Let $X = \left( {{X_1},…,{X_n}} \right) \sim \mathcal{N}\left( {{\mathbf{\mu }},{\mathbf{\Sigma }}} \right)$ be a Gaussian random vector and $I = \mathop {\arg \max }\limits_{i = 1,n} {X_i}$.
$I$ has probability mass function
$\mathbb{P}\left( {I = i} \right) = \mathbb{P}\left( {{X_i} = \mathop {\max {X_j}}\limits_{j = 1,n} } \right) = \mathbb{P}\left( {{X_i} – \mathop {\max {X_j}}\limits_{j \ne i} > 0} \right)$
and mathematical expectation
$\mathbb{E}I = \sum\limits_{i = 1}^n {i\mathbb{P}\left( {I = i} \right)} $
Generally speaking, for large $n$ and arbitrary covariance matrix ${\mathbf{\Sigma }}$ , computing $\mathbb{E}I$ is very difficult because it requires the numerical evaluation of high-dimensional normal orthant integrals.
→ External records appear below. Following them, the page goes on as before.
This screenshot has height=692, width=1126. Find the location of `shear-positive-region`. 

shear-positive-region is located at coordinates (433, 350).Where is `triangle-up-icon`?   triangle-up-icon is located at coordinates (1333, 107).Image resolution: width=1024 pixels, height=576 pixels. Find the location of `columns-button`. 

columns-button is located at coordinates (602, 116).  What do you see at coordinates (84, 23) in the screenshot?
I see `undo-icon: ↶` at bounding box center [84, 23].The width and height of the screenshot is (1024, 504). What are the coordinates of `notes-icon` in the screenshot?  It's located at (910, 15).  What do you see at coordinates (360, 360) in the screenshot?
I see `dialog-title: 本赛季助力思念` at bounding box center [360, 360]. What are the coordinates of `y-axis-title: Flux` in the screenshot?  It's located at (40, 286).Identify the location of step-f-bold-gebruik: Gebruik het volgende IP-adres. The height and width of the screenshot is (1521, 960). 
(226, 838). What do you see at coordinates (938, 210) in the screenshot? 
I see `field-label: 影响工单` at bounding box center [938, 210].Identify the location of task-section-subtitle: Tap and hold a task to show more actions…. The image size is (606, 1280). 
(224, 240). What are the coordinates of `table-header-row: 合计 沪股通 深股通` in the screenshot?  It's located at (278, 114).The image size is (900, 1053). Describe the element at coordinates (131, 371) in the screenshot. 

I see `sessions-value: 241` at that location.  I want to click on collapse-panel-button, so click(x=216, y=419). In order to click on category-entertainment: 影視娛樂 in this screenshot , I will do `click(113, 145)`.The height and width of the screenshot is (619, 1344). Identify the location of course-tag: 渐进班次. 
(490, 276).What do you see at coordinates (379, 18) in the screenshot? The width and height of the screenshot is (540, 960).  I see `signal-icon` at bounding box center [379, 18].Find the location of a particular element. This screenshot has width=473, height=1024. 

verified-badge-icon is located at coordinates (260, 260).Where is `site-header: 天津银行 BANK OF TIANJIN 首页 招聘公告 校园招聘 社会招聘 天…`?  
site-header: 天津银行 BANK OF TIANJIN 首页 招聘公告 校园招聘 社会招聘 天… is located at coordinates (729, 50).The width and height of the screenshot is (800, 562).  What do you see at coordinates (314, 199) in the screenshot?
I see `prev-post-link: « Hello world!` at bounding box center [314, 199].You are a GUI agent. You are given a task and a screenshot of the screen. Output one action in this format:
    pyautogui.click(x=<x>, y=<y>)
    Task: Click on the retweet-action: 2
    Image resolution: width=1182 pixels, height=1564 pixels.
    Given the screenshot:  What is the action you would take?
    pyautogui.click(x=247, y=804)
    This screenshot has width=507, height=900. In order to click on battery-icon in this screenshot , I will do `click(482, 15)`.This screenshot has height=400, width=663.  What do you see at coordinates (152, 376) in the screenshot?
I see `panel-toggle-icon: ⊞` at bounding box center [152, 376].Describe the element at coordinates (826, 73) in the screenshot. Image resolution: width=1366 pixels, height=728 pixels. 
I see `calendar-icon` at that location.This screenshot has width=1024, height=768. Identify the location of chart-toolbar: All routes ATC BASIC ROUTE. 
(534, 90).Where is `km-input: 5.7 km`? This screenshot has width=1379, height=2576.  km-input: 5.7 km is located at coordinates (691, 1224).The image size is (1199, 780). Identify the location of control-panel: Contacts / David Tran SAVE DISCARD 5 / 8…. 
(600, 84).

So, apart from the IID and INID cases with a diagonal covariance matrix ${\mathbf{\Sigma }}$, banded covariance matrices and degenerate cases such as ${\mu _j} \gg {\mu _{i \ne j}}$ , under which conditions on ${\mathbf{\Sigma }}$ (e.g. correlation decay) can we get simple, easy-to-evaluate numerical approximations to $\mathbb{E}I$ (and $\mathbb{V}I$ as well)?
The covariance matrices ${\mathbf{\Sigma }}$ I'm interested in look like this:
Until now, I’ve not been able to find anything about this problem.
Related questions:
https://mathoverflow.net/questions/153039/maximal-component-of-a-multivariate-gaussian-distribution
Expectation of the softmax transform for Gaussian multivariate variables
Best Answer
You can use the law of large numbers to approximate your expectation pretty easily.
Edit: Analyticaly you can multiply a bunch of normal cdf evaluations together. For $i > 0$
\begin{align*} \mathbb{P}\left( {I = i} \right) &= \mathbb{P}\left( {{X_i} = \mathop {\max {X_j}}\limits_{j = 1,n} } \right) \\ &= \prod_{j \ne i} \mathbb{P}\left( {{X_i} > X_j } \right) \\ &= \prod_{j \ne i} \mathbb{P}\left( Y_j \le 0 \right) \end{align*}
where $Y_j \sim \text{Normal}(\mu_j - \mu_i, \Sigma_j + \Sigma_i)$.
If we code $i=0$ as the event that no data point is clearly a maximum, then $\mathbb{P}\left( I = 0 \right) = 1 - \sum_{k=1}^n \mathbb{P}\left( I = k \right)$